The Trump administration has recently begun thinking about what to do with a country where the U.S. is fighting its longest war, a struggle that is scarcely registered in the minds of most Americans, yet has cost them $ 1 trillion and to which they have lost about 2,400 of their young men and women.
The suicide bomber, who detonated his enormous bomb on May 31 in a busy intersection of Kabul, killing 90 people and wounding 460 others, is a reminder that Afghanistan isn’t doing well. Two days later, the Afghan security forces opened fire on unarmed and peaceful demonstrators, killing 6 people and wounding many more. The sense of insecurity had reached such alarming levels that the American military reportedly felt it prudent to remove President Ghani and National Security Advisor Atmar from the presidential palace, flying them by helicopter to Bagram, the American central base in Afghanistan.

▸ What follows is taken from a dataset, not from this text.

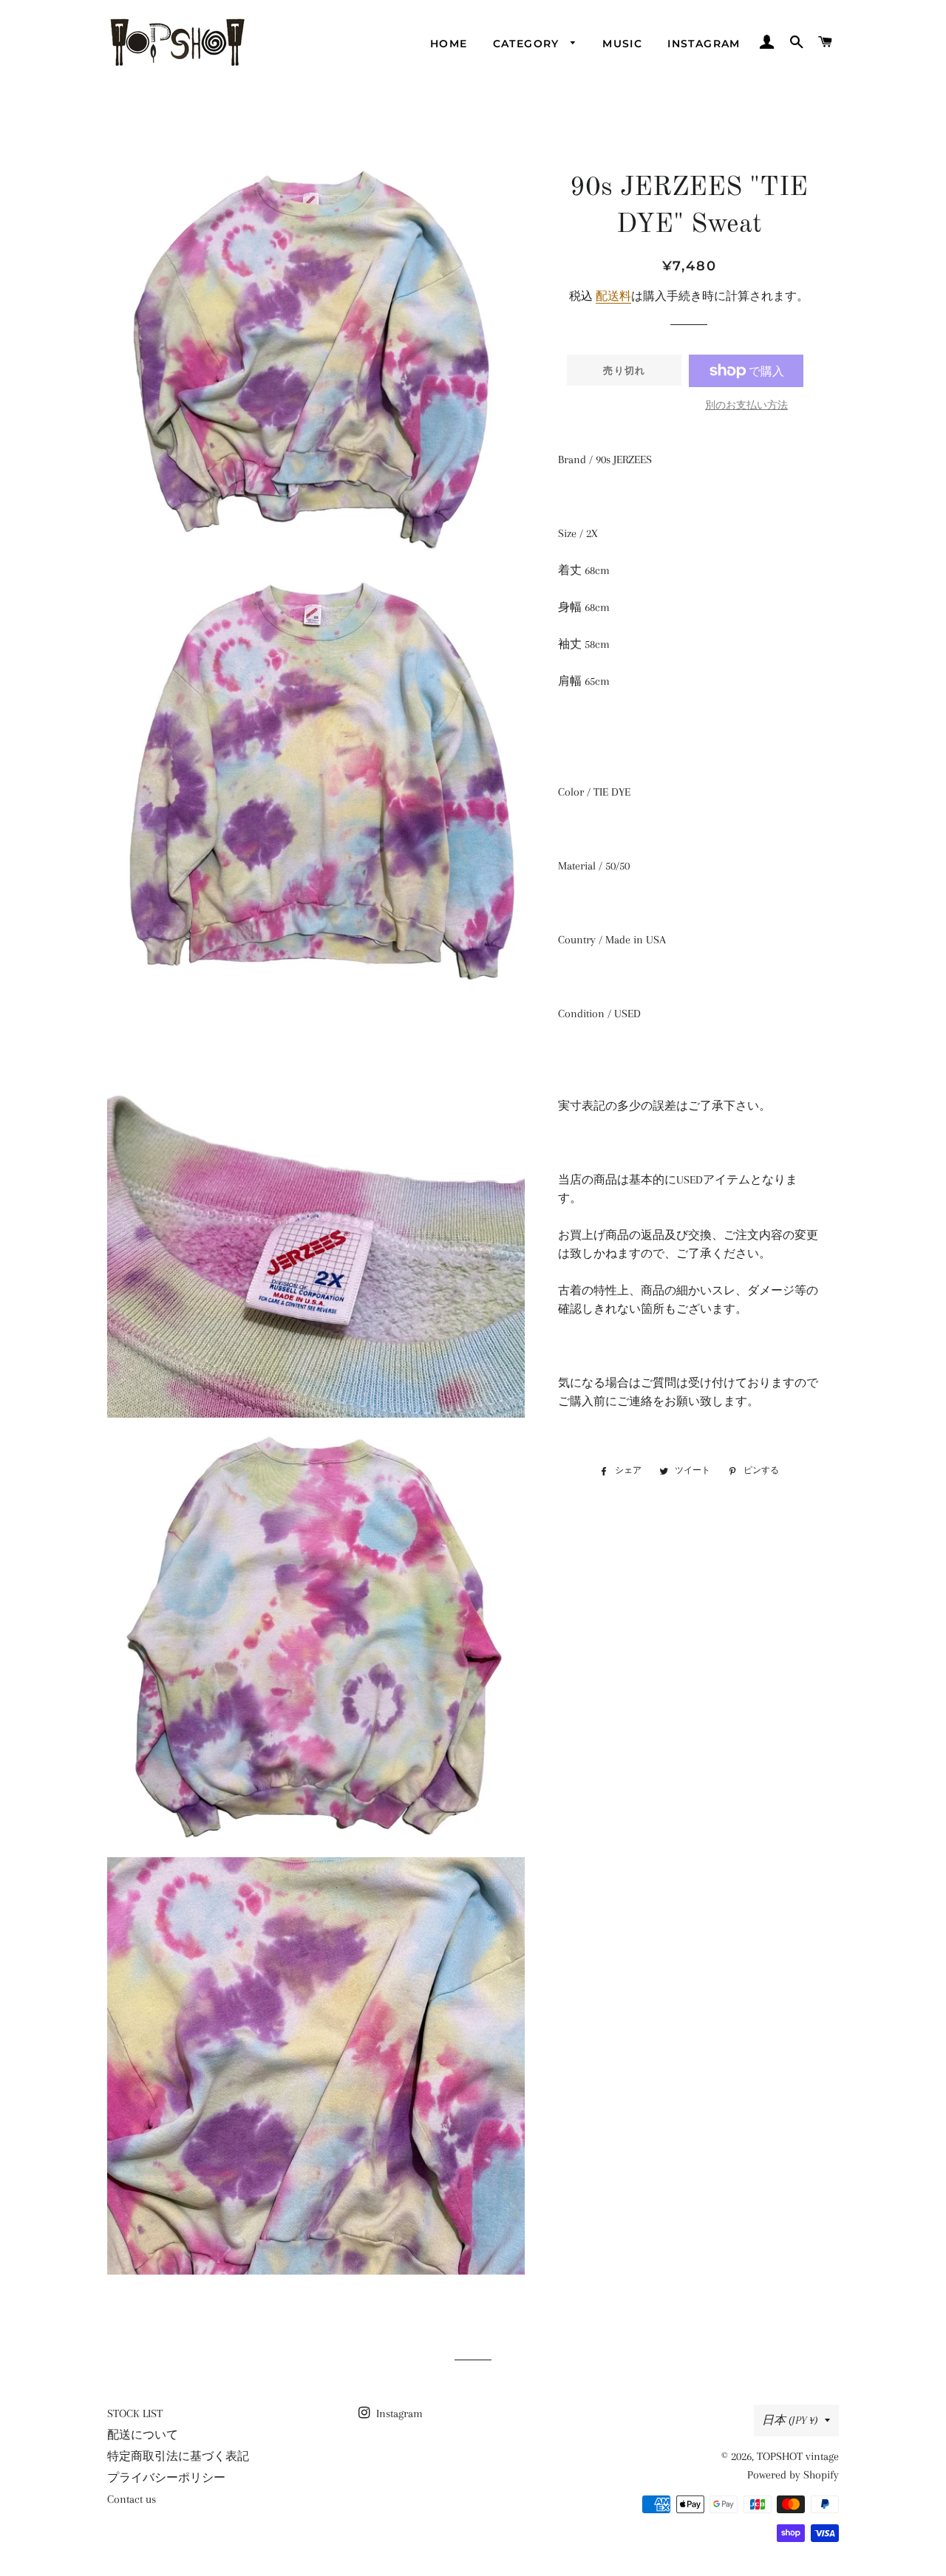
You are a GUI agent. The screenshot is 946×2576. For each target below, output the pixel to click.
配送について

Yet, the tragedy didn’t end there. On Saturday, June 3, during the burial of the Afghan Senate’s Deputy President’s son, whom the national security forces had shot dead the day before, three suicide bombers killed another 20 people and wounded over 100 more.
These terrorist attacks and the resulting despair were a compelling signal of what is critically—possibly fatally—wrong with what transpires in this tormented country. What is wrong here is that a criminal enterprise has commandeered this poverty-stricken country, abusing it in ways the larger public outside Afghanistan doesn’t see and the country’s foreign patrons refuse to acknowledge.
Recently, the media reported that the Trump administration has been thinking about what to do in Afghanistan. U.S. National Security Advisor General McMaster, who had once been stationed in Afghanistan, might agree with me that with the present assemblage of leaders nothing good will happen in Afghanistan.
To free itself from this quagmire, the U.S. must begin searching for the people who have the education and management experience to run an administration under the difficult conditions, such as exists in Afghanistan.
The U.S. must also carefully study the background of those people to establish that they truly have the ethical constitution to run a clean government and the guts to fight the corruption that, over the past 15 years, has permeated the whole governing system of this country.
It would be of decisive importance if Washington also looked at itself. In its conduct with the Afghan administration, the U.S. must make financial and security support for Afghanistan firmly and irreversibly depended on ethical and transparent handling of financial matters. Washington must abandon its present neglect of Afghan officials’ corruption, which, indeed, amounts to disregarding the interests of both the American and Afghan people.
Nasir Shansab has maintained homes, business interests and dual citizenship in both the United States and Afghanistan for the past three decades.